# Document section
--------
It is not an exaggeration to assert that the entire Congress has been conscripted as a concierge for corporate interests.
Federal funding of elections as a way to end this disenfranchisement of the majority should address many such problems.
Obviously, there is no system so clever that humans cannot foil it.
Nothing will ever assure us perfection cranked out with the reliability of an automobile engine, but that does not mean that we cannot analyze the weak joints and design flaws of our current system and struggle to correct them and make them more responsive to current conditions than to those of the 18th century.
I doubt that framers of the Constitution could have envisioned a future which included fully automatic machine guns in the hands of the
hoi polloi
they struggled so hard to exclude from power.
Why not make some serious attempts to refine and clarify our systems for today’s realities?
Only those currently benefitting from its flaws and loopholes will be opposed.
That’s the easy way to recognize them.
Regulate or subsidize.
Consequences
Everything has a shadow, and there will be unintended consequences of these proposed changes.
They are inevitable.
However, in assessing them, let’s take some stock of the benefits they might afford us, so that we can weigh the two in some accurate balance.
--------
# Data to examine
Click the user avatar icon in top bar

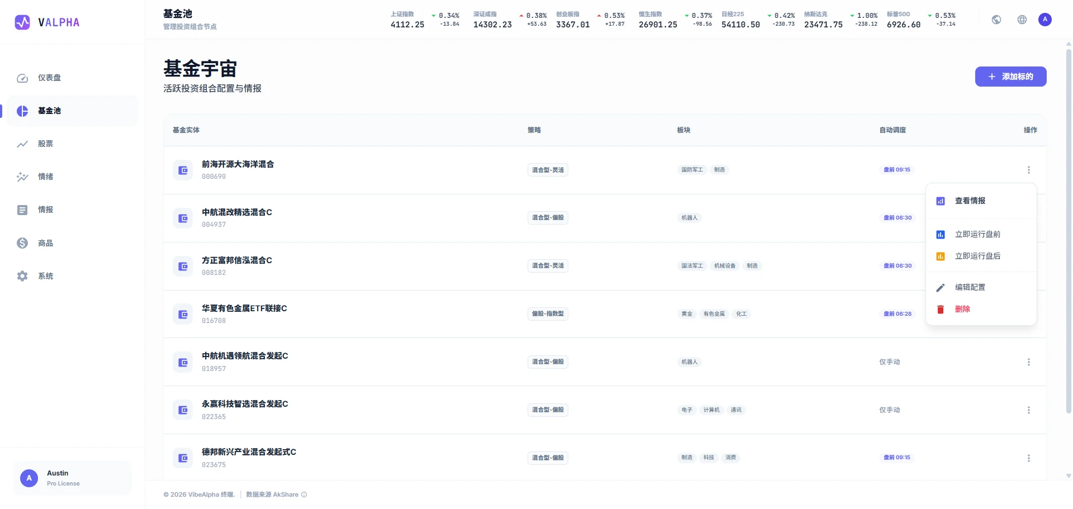point(1045,20)
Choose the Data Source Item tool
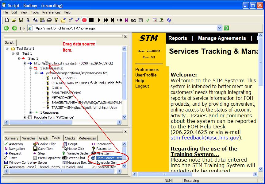Viewport: 265px width, 184px height. pos(109,158)
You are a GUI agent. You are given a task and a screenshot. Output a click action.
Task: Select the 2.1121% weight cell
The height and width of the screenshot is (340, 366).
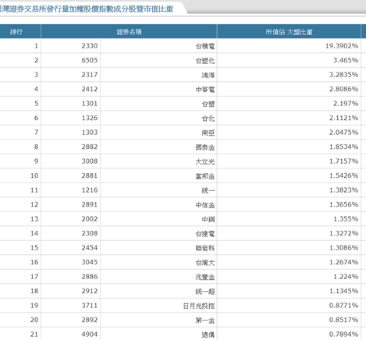[289, 118]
--------
# Exercise directions
Rewrite the passage on federal election funding, beginning at the words "Federal funding of" and stopping after "for today’s realities?", with "framers" changed to "drafters". The records have nothing to do with the text.

# Answer space
Federal funding of elections as a way to end this disenfranchisement of the majority should address many such problems.
Obviously, there is no system so clever that humans cannot foil it.
Nothing will ever assure us perfection cranked out with the reliability of an automobile engine, but that does not mean that we cannot analyze the weak joints and design flaws of our current system and struggle to correct them and make them more responsive to current conditions than to those of the 18th century.
I doubt that drafters of the Constitution could have envisioned a future which included fully automatic machine guns in the hands of the
hoi polloi
they struggled so hard to exclude from power.
Why not make some serious attempts to refine and clarify our systems for today’s realities?